*Written tasks*.
**1.** Using the passage on computer memory and storage, decide whether each statement agrees with it: (a) storage 606 may include a USB drive; (b) memory management units reside between storage 606 and memory 604; (c) storage 606 is always internal to computer system 600. Answer yes or no for each and quote the words of the passage that decide it.
**2.** Write the next paragraph of the passage on computer memory and storage, picking up after its final sentence and keeping its style.

*Given passage*.
-- start --

In particular embodiments, memory 604 includes main memory for storing instructions for processor 602 to execute or data for processor 602 to operate on. As an example and not by way of limitation, computer system 600 may load instructions from storage 606 or another source (such as, for example, another computer system 600) to memory 604. Processor 602 may then load the instructions from memory 604 to an internal register or internal cache. To execute the instructions, processor 602 may retrieve the instructions from the internal register or internal cache and decode them. During or after execution of the instructions, processor 602 may write one or more results (which may be intermediate or final results) to the internal register or internal cache. Processor 602 may then write one or more of those results to memory 604. In particular embodiments, processor 602 executes only instructions in one or more internal registers or internal caches or in memory 604 (as opposed to storage 606 or elsewhere) and operates only on data in one or more internal registers or internal caches or in memory 604 (as opposed to storage 606 or elsewhere). One or more memory buses (which may each include an address bus and a data bus) may couple processor 602 to memory 604. Bus 612 may include one or more memory buses, as described below. In particular embodiments, one or more memory management units (MMUs) reside between processor 602 and memory 604 and facilitate accesses to memory 604 requested by processor 602. In particular embodiments, memory 604 includes random access memory (RAM). This RAM may be volatile memory, where appropriate Where appropriate, this RAM may be dynamic RAM (DRAM) or static RAM (SRAM). Moreover, where appropriate, this RAM may be single-ported or multi-ported RAM. This disclosure contemplates any suitable RAM. Memory 604 may include one or more memories 604, where appropriate. Although this disclosure describes and illustrates particular memory, this disclosure contemplates any suitable memory.
In particular embodiments, storage 606 includes mass storage for data or instructions. As an example and not by way of limitation, storage 606 may include a hard disk drive (HDD), a floppy disk drive, flash memory, an optical disc, a magneto-optical disc, magnetic tape, or a Universal Serial Bus (USB) drive or a combination of two or more of these. Storage 606 may include removable or non-removable (or fixed) media, where appropriate. Storage 606 may be internal or external to computer system 600, where appropriate. In particular embodiments, storage 606 is non-volatile, solid-state memory. In particular embodiments, storage 606 includes read-only memory (ROM). Where appropriate, this ROM may be mask-programmed ROM, programmable ROM (PROM), erasable PROM (EPROM), electrically erasable PROM (EEPROM), electrically alterable ROM (EAROM), or flash memory or a combination of two or more of these. This disclosure contemplates mass storage 606 taking any suitable physical form. Storage 606 may include one or more storage control units facilitating communication between processor 602 and storage 606, where appropriate. Where appropriate, storage 606 may include one or more storages 606. Although this disclosure describes and illustrates particular storage, this disclosure contemplates any suitable storage.

-- end --

*Recorded information*.
-- start --

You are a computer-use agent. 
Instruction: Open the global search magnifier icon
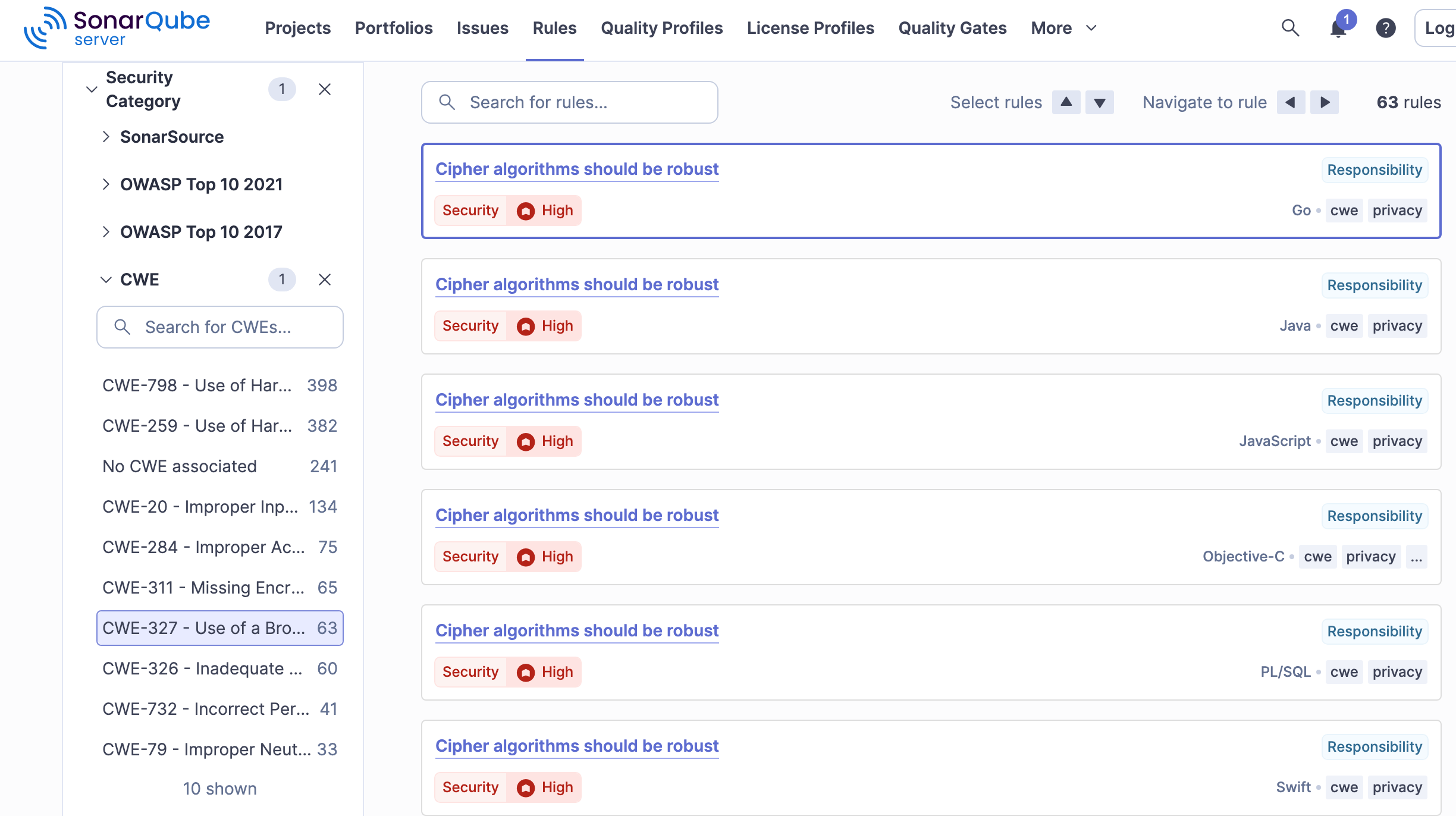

-- end --

*Answers to the problems*.
**1.**
(a) Yes: "storage 606 may include a hard disk drive (HDD), a floppy disk drive, flash memory, an optical disc, a magneto-optical disc, magnetic tape, or a Universal Serial Bus (USB) drive"
(b) No: "one or more memory management units (MMUs) reside between processor 602 and memory 604"
(c) No: "Storage 606 may be internal or external to computer system 600, where appropriate."

**2.**
In particular embodiments, I/O interface 608 includes hardware, software, or both, providing one or more interfaces for communication between computer system 600 and one or more I/O devices. Computer system 600 may include one or more of these I/O devices, where appropriate. One or more of these I/O devices may enable communication between a person and computer system 600. As an example and not by way of limitation, an I/O device may include a keyboard, keypad, microphone, monitor, mouse, printer, scanner, speaker, still camera, stylus, tablet, touch screen, trackball, video camera, another suitable I/O device or a combination of two or more of these. An I/O device may include one or more sensors. This disclosure contemplates any suitable I/O devices and any suitable I/O interfaces 608 for them. Where appropriate, I/O interface 608 may include one or more device or software drivers enabling processor 602 to drive one or more of these I/O devices. I/O interface 608 may include one or more I/O interfaces 608, where appropriate. Although this disclosure describes and illustrates a particular I/O interface, this disclosure contemplates any suitable I/O interface.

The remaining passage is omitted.